→ **Aim**: Write out the material word for word, from the line containing "Image resolution: width=658" through the end of the material, omitting the pictures.

→ **Dataset excerpts**:
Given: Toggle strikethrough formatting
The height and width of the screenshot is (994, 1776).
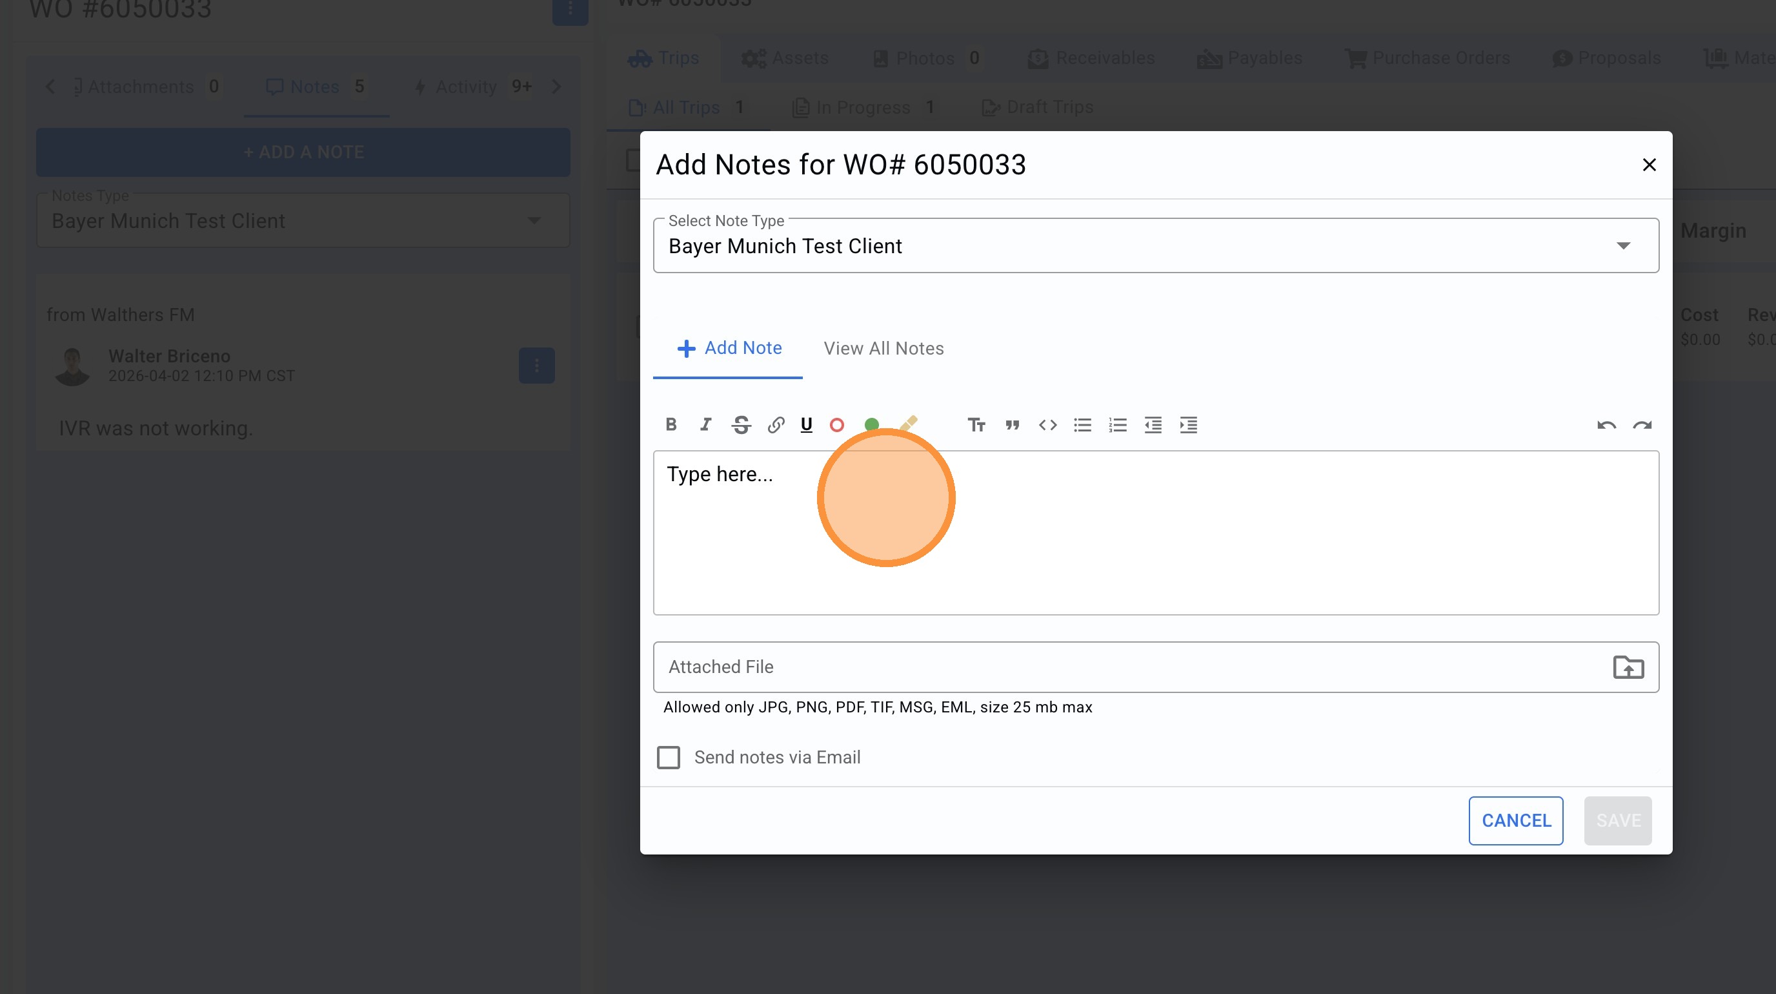Looking at the screenshot, I should [x=741, y=425].
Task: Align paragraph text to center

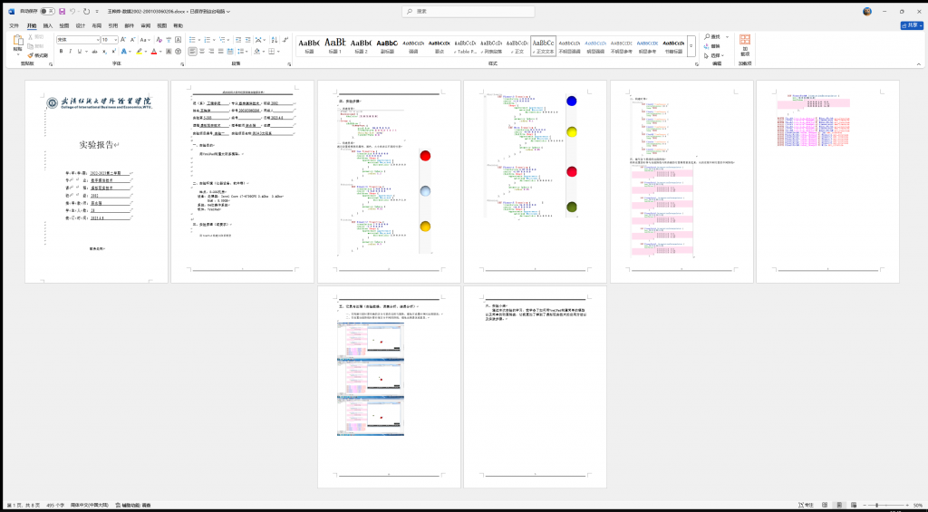Action: (203, 52)
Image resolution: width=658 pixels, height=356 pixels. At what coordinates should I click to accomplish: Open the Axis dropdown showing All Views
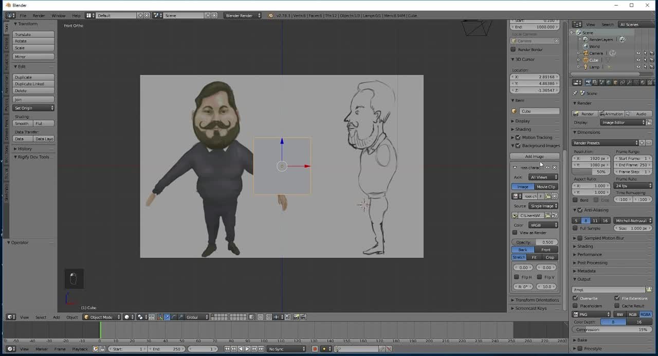[x=542, y=176]
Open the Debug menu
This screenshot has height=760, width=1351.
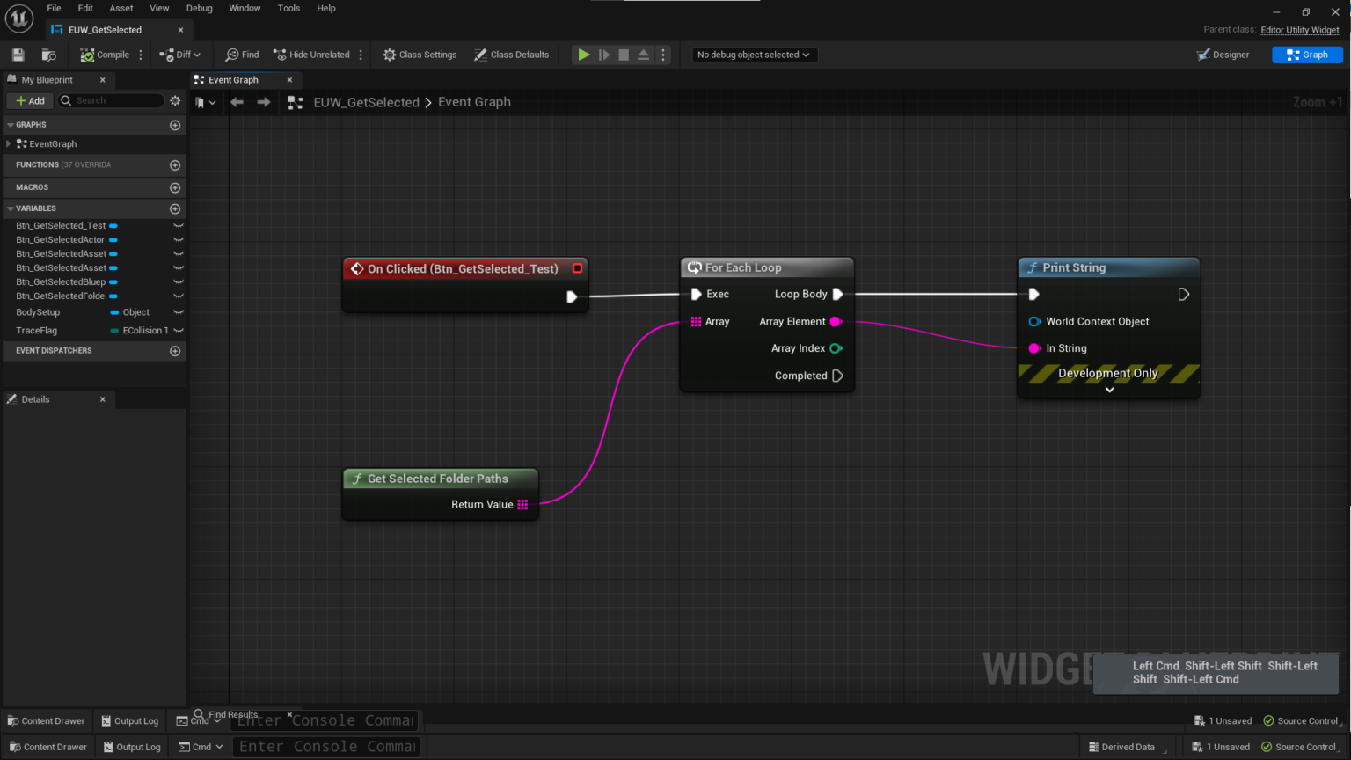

→ **Full solution**:
Image resolution: width=658 pixels, height=356 pixels. At what coordinates should I click to accomplish: Open the Axis dropdown showing All Views
[x=542, y=176]
Open the Debug menu
This screenshot has height=760, width=1351.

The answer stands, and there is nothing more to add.